Сопоставим строго монашеский образ жизни Варфоломея с реальной жизнью его семьи и зададимся вопросом: сколь продолжительным было время жизни Варфоломея в дому родителей своих? Жизнь в Ростовском княжестве, закончилась в 1328 – 1330 гг., когда Варфоломею было 14-16 лет. Если учесть, что сознательная постническая аскеза началась, когда ему еще не было 12 лет, то можно сказать, что она длилась примерно четыре года. Прервалась ли изматывающая аскеза после переезда его семьи в Радонеж? Нет. Тогда откуда же взялась у взрослого Варфоломея сила работать «за двоих» и крепчайшее здоровье, позволившее ему достойно пройти тяжелейшую, полную многообразных трудностей жизнь. Если он, как уверяет Аноним, постоянно был занят славословием Бога, когда научился он делать все: от ремонта одежды и огородных работ до постройки деревянной церкви? Все это приобретается только собственным тяжким трудом. Драгоценное упоминание агиографа о том, что отец послал отрока в поле за жеребятами, послал одного, ясно свидетельствует о раннем приобщении Варфоломея к крестьянской работе и об отсутствии у обедневшего боярина подневольной рабочей силы.

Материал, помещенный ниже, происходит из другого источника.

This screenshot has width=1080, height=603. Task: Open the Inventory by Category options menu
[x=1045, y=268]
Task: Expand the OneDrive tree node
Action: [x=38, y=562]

Надуманность аскетического образа жизни Варфоломея в юном возрасте станет для нас яснее, когда мы вспомним о бедственном положении семьи в это время. По разным причинам, о которых мы позднее расскажем, семья боярина Кирилла буквально обнищала, так что дети и родители вынуждены были заниматься разнообразным физическим трудом. Разве можно представить себе юного Варфоломея тщеславным аскетом, занятым лишь собой и не помогающим семье в житейских заботах и делах? Крайне аскетическое поведение, как видно по «Житию» в целом, было несвойственно Сергию Радонежскому. Тем более нет оснований наделять этой сомнительной добродетелью отрока Варфоломея. Если бы он в самом деле иссушал свою плоть, то это в итоге привело бы к неполноценному физическому развитию, что могло бы сорвать его предопределенную Свыше земную миссию.
По спору с матерью мы понимаем, что родители ясно видели реальные опасности, подстерегающие юношу на пути аскезы «выше естества», и что они обладали властью запретить это. Но мы уверены, что до запрета дело не дошло: Варфоломей был от рождения наделен умной головой и мудрым сердцем, характером твердым, но не упрямо-строптивым, не «бараньим», и потому сам мог почувствовать и понять, что семье и ему нужно его здоровье и его труд. Мы полагаем также, что вряд ли кто из тогдашних читателей мог поверить в повиновение родителей воле двенадцатилетнего отрока.